** TAREA INDICADA **
Transcribe completo y sin ningún cambio el fragmento de abajo sobre los recuerdos de la guerra y la vida en La Pampa.

** FRAGMENTO **
Ancianos ya, conocimos algunos de ellos en nuestra adolescencia. Consultados, solían expresar como sobrevivientes a la catástrofe su nula asimilación desde largo plazo a lo que hubieron de sufrir. "Aquello fue como un sueño y una pesadilla de por vida", se excusaba educadamente Romain Andrimons eludiendo brindar los detalles escabrosos de la prolongada guerra trincheras para bifurcarse en relatos más generales. Bearnés de nacimiento, su juventud transcurrió apaciblemente en la campiña francesa de Navarrenx. Convocado al servicio militar en el frente, sirvió durante tres años en un cuerpo de artillería. Terminada la guerra, emigró casi inmediatamente a La Pampa. Nunca volvió a su tierra, trasmitiendo la nostalgia a sus descendientes.

 

Los paisanos.
Corría el año 1920 y -altre tempi- Alessio Bertolini tomó el tren en Santa Rosa con destino a Toay. Había llegado poco antes para hacer unas compras. Si el convoy no se atrasaba, calculaba que le daría tiempo para llegar al sulky que había dejado el día antes en la fonda "El Verdún" y para la noche estaría nuevamente en la chacra distante apenas tres leguas de Toay.

** EXTRACTO DE DATOS **
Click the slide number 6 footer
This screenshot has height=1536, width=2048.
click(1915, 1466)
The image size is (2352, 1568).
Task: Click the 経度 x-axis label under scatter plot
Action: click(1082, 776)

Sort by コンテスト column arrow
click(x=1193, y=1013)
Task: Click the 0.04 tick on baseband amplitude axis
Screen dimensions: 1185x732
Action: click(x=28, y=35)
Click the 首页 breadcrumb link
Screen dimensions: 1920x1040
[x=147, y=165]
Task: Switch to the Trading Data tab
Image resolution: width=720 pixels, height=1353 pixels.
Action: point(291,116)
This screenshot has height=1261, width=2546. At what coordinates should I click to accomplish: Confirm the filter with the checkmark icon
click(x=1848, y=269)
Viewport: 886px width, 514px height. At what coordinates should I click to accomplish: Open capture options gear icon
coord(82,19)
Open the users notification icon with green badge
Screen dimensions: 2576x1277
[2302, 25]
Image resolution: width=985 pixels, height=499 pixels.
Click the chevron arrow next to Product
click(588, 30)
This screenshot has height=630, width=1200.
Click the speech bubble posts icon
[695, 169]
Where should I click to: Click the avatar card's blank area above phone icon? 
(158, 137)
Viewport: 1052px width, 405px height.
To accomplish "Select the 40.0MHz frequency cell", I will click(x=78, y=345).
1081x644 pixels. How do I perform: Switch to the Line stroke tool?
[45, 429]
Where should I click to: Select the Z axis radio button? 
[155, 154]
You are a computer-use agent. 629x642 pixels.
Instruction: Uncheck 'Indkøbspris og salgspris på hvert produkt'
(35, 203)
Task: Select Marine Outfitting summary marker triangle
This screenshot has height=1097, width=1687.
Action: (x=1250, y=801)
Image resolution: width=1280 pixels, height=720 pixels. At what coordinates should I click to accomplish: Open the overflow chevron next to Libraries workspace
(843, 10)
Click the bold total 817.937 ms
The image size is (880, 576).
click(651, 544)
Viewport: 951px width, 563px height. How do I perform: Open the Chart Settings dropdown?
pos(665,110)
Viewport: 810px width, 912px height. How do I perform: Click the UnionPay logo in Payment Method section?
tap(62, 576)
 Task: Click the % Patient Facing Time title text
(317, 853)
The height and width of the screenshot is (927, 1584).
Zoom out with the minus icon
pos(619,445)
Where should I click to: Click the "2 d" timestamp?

** TAREA RESUELTA **
Ancianos ya, conocimos algunos de ellos en nuestra adolescencia. Consultados, solían expresar como sobrevivientes a la catástrofe su nula asimilación desde largo plazo a lo que hubieron de sufrir. "Aquello fue como un sueño y una pesadilla de por vida", se excusaba educadamente Romain Andrimons eludiendo brindar los detalles escabrosos de la prolongada guerra trincheras para bifurcarse en relatos más generales. Bearnés de nacimiento, su juventud transcurrió apaciblemente en la campiña francesa de Navarrenx. Convocado al servicio militar en el frente, sirvió durante tres años en un cuerpo de artillería. Terminada la guerra, emigró casi inmediatamente a La Pampa. Nunca volvió a su tierra, trasmitiendo la nostalgia a sus descendientes.

 

Los paisanos.
Corría el año 1920 y -altre tempi- Alessio Bertolini tomó el tren en Santa Rosa con destino a Toay. Había llegado poco antes para hacer unas compras. Si el convoy no se atrasaba, calculaba que le daría tiempo para llegar al sulky que había dejado el día antes en la fonda "El Verdún" y para la noche estaría nuevamente en la chacra distante apenas tres leguas de Toay.